Primera estimación de siembra invernal 2026 en Córdoba con ajustes en trigo y garbanzo

La Bolsa de Cereales de Córdoba prevé una disminución de 38 mil hectáreas de trigo respecto al ciclo anterior, mientras que los costos de los fertilizantes y el stock acumulado de garbanzo condicionan las decisiones de los productores.

Tras una campaña que cerró con muy buenos resultados productivos, la Bolsa de Cereales de Córdoba (BCCBA) realizó su primera estimación de superficie invernal 2026/27, donde muestra una baja en trigo en el promedio provincial, aunque con comportamientos heterogéneos según la región. En el garbanzo, la combinación de alto stock y menor previsibilidad comercial profundiza la reducción del área que se sostiene desde la campaña pasada.

Para el trigo, la superficie registraría una disminución interanual de 38 mil hectáreas. No obstante, el área sembrada se mantendría por encima del promedio histórico, en línea con lo observado desde la campaña 2024/25, con unas 1.409.300 hectáreas que se sembrarían, un 31% más que el histórico.

Aun cuando el promedio provincial muestra un ajuste a la baja, existe una variabilidad de tendencias en los reportes de los referentes zonales. Desde la entidad proyectan un aumento o mantenimiento del área, el principal fundamento es la adecuada disponibilidad de humedad en el perfil, variable que históricamente constituye el factor decisivo en la planificación del cultivo.

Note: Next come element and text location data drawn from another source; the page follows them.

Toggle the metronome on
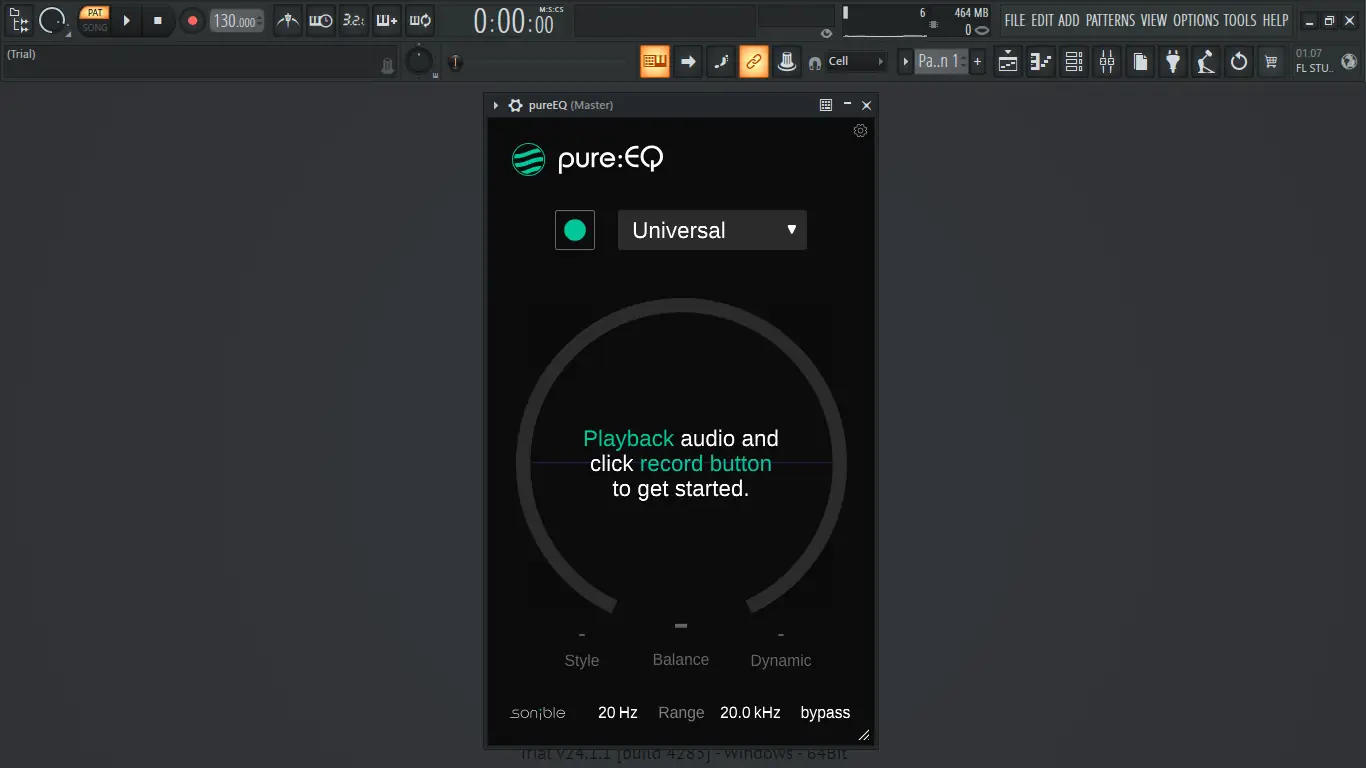This screenshot has width=1366, height=768. 287,20
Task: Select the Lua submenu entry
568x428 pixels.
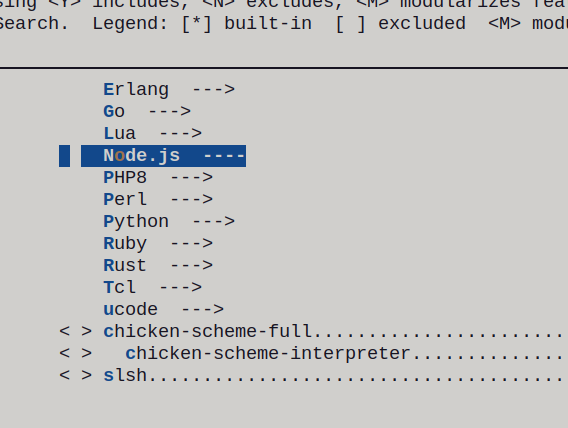Action: 152,134
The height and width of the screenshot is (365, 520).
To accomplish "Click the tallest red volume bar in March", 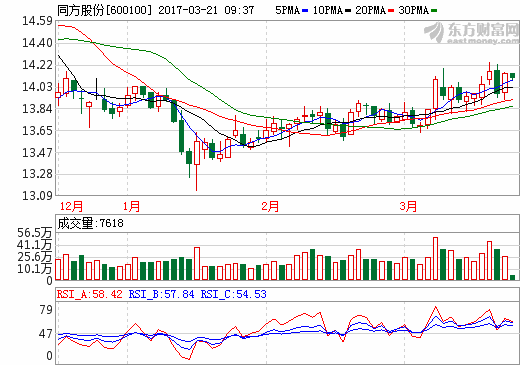I will 435,258.
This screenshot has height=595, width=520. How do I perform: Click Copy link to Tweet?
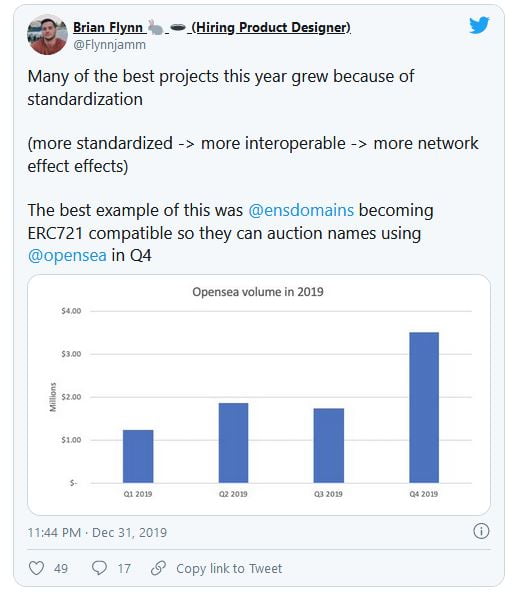click(x=229, y=568)
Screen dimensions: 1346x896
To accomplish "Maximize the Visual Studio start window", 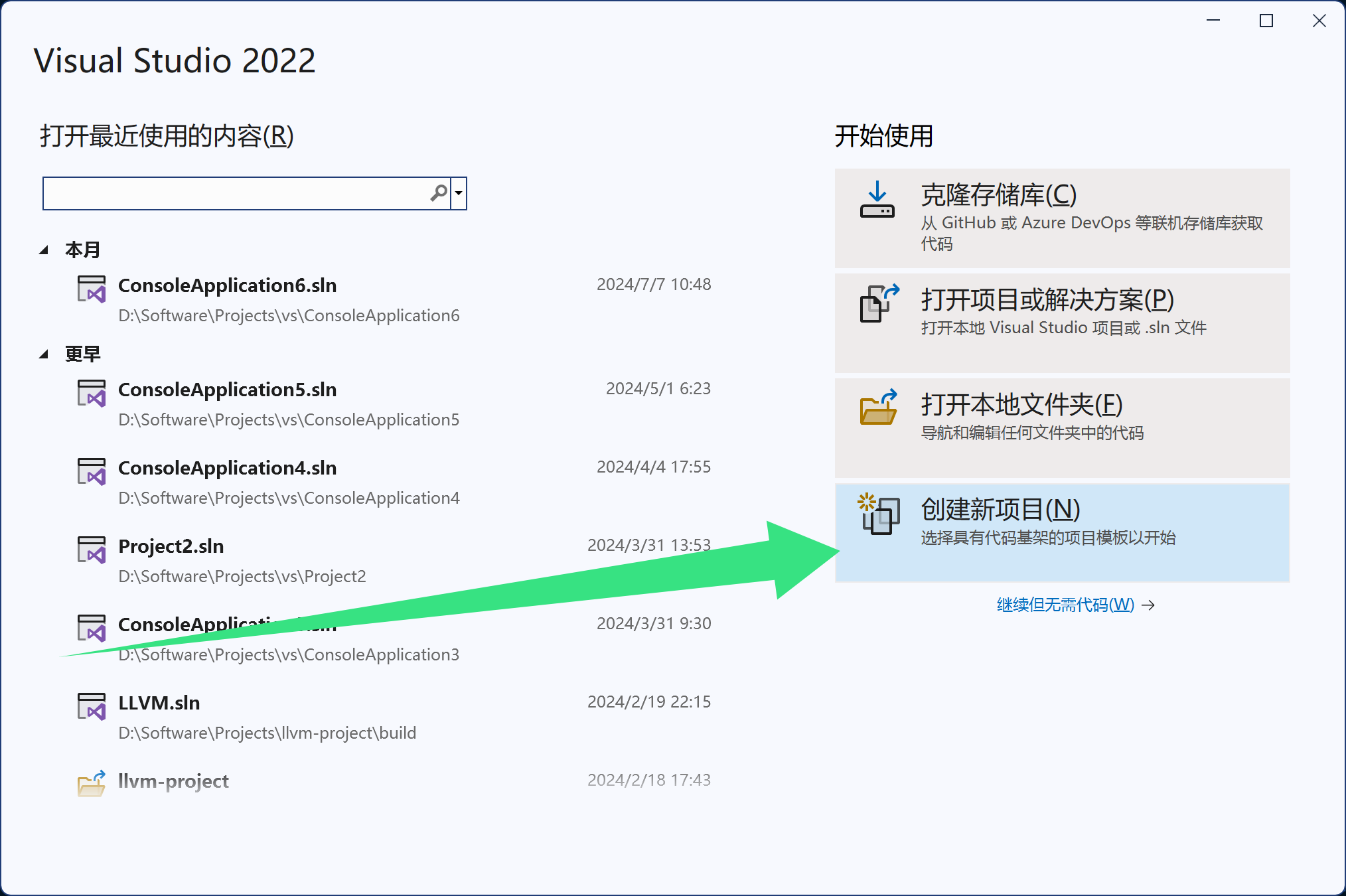I will [x=1266, y=21].

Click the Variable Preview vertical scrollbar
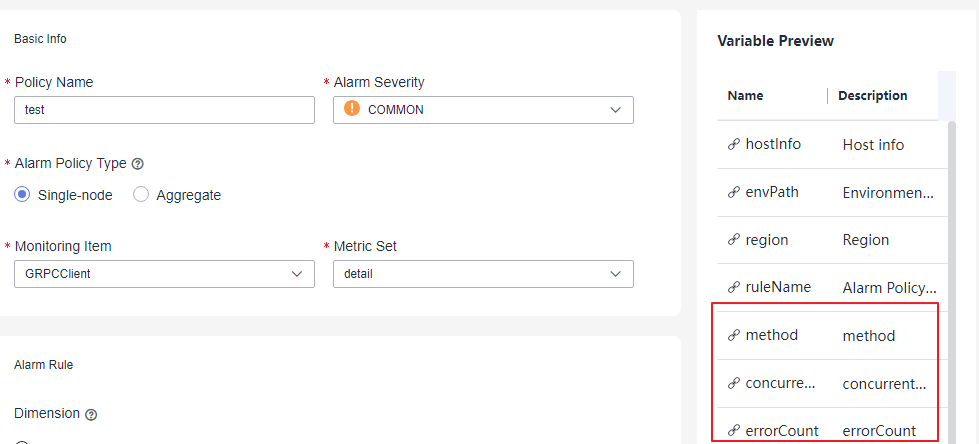(x=952, y=281)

En contraste, quienes anticiparon una reducción en la superficie señalaron a la rentabilidad esperada como principal limitante. Si bien los cálculos del Departamento de Economía de la BCCBA indican que la última campaña habría presentado una rentabilidad positiva, el menor atractivo estaría asociado, principalmente, al incremento en los costos directos de producción, con especial incidencia del precio de los fertilizantes.

Por otro lado, el garbanzo profundizaría la caída del 9% en superficie iniciada la campaña pasada, en un contexto de elevados niveles de stock que reducen la rentabilidad esperada del cultivo. Este factor fue señalado como el principal motivo que desalienta la siembra del cultivo.

Dentro del componente rentabilidad, se incluye además la incertidumbre asociada al actual contexto geopolítico, que dificulta las rutas de comercialización y añade volatilidad al escenario de negocios para la especialidad.

En segundo lugar, se encuentra el contenido hídrico en el perfil. La disponibilidad de agua en el suelo actual es buena pero su evolución mantiene cautela en la toma de decisiones. Entre otros motivos decisores, tanto para trigo como para garbanzo, se mencionan la rotación de cultivos y las necesidades financieras.

En cuanto a la condición climática, durante los dos primeros meses del año, las precipitaciones se distribuyeron de manera heterogénea en la provincia. En la mayoría de los departamentos los acumulados se ubicaron por debajo de los promedios históricos, mientras que en otros los superaron ampliamente.

De esta manera, la disponibilidad hídrica muestra una condición muy buena en el norte y sur provincial, con una disminución hacia el centro. En ese contexto, la mayor parte de los cultivos estivales aún se encontraba en etapas de consumo activo de agua, lo que implicaba una demanda sostenida sobre los perfiles; el girasol y el maíz de primera constituían la excepción, dado que ya habían alcanzado la madurez y presentaban avances en la cosecha.

Respecto al pronóstico trimestral, para el otoño se prevén precipitaciones por debajo de lo normal en la mayor parte del territorio provincial y temperaturas superiores a los valores medios. Estos meses son clave para la recarga de los perfiles, ya que los lotes comienzan a liberarse y, a partir de mayo, se inicia la siembra de los cultivos invernales.